Equation (7b) indicates that CEPVF also contributes to the PV budget in the NH. Because the PV budget is balanced in the NH in terms of the long-term mean (Eq. 7b), the integrated CEPVF can be regarded as a monitor from which the integrated surface PV flux conditions can be detected. The surface PV flux is related to the surface thermal conditions (Eq. 3), which means that CEPVF is closely linked to the surface thermal conditions.
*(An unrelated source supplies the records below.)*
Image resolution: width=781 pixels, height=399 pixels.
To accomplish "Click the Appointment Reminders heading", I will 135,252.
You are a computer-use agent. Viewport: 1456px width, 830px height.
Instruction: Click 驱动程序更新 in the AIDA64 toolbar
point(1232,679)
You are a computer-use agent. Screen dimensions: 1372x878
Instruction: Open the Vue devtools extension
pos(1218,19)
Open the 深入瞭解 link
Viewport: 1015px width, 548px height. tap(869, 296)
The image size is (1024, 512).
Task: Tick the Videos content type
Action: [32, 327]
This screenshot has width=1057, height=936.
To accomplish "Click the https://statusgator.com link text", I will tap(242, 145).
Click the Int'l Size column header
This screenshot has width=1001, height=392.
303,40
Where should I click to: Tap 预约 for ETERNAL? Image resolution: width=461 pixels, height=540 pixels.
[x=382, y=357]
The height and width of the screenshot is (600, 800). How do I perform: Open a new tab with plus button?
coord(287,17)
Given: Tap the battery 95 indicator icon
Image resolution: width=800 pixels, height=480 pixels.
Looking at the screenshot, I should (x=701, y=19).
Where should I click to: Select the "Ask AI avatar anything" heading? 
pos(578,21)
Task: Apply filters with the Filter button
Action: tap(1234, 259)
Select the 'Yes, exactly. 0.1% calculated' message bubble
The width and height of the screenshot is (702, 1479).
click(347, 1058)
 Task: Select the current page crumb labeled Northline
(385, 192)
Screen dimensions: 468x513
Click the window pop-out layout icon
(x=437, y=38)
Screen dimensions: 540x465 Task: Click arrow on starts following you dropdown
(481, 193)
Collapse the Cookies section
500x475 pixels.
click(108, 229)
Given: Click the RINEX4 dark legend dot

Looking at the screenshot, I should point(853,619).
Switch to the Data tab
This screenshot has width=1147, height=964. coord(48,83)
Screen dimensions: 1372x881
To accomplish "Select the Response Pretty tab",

2.3.3 PV flux and cross-equatorial PV flux in a pressure coordinate system

Most reanalysis data are archived in a pressure coordinate system. For hydrostatic large-scale motion, the pressure coordinate analogue of vorticity may be written as follows (Sheng et al. 2021):

$$\vec {\zeta}_{a} = \frac{\partial v}{{\partial p}}\;\vec{i} - \frac{\partial u}{{\partial p}}\;\vec{j}\; - \; \left(f + \frac{\partial v}{{\partial x}} - \frac{\partial u}{{\partial y}} \right) \;\vec{k},$$

where \((u,v)\) is the horizontal wind vector, and the lowercase letter vectors \((\vec {i} ,\vec { j} ,\vec {k} )\) indicate unit vectors pointing eastward, northward, and downward, respectively.

Then, the component form of PVC (\(\vec{J_s}\)) can be written as follows:

$$\vec {J_s} = - \vec {\zeta}_{a} \theta = (J_{s}^{x} , \, J_{s}^{y} , \, J_{s}^{p} ) = - \frac{\partial v}{{\partial p}}\theta \;\vec{i} + \frac{\partial u}{{\partial p}}\theta \;\vec{j}\; + \;\left(f + \frac{\partial v}{{\partial x}} - \frac{\partial u}{{\partial y}}\right)\theta \;\vec{k},$$
(8a)

in which

$$J_{s}^{x} = - \frac{\partial v}{{\partial p}}\theta ,\;\;J_{s}^{y} = \frac{\partial u}{{\partial p}}\theta , \, J_{s}^{p} = (f + \zeta )\theta .$$
(8b)

From Eqs. (6a), (7c), and (8b), we can obtain the following important relation:

$$\Delta \int_{{t_{0} }}^{{t_{0} + \vartriangle t}} {CEPVF \, } dt = \Delta J_{s}^{y} = \Delta \left(\frac{\partial u}{{\partial p}}\theta \right),$$
(9)

where \(\Delta\) indicates the temporal change or time variation. Equation (9) means that the temporal variation of CEPVF over a given period is determined substantially by the variation of vertical shear in the zonal wind weighted by potential temperature.

The PV flux \(\vec{ J }\) (Eq. 3) consists of advective flux (\(\vec{ J_a}\); the first term), heating flux (the second term), and friction flux (the third term). The effect of friction always tends to offset a change in PV but it cannot alter the sign of PV change. In simple terms, friction makes the eventual observed change more moderate than it would be otherwise. The effect of friction is usually confined in the surface layer, as is discussed in Sect. 4.2.3, but it is neglectable in the free atmosphere. In the following analysis concerning the free atmosphere, we do not further investigate the effect of friction in relation to CEPVF.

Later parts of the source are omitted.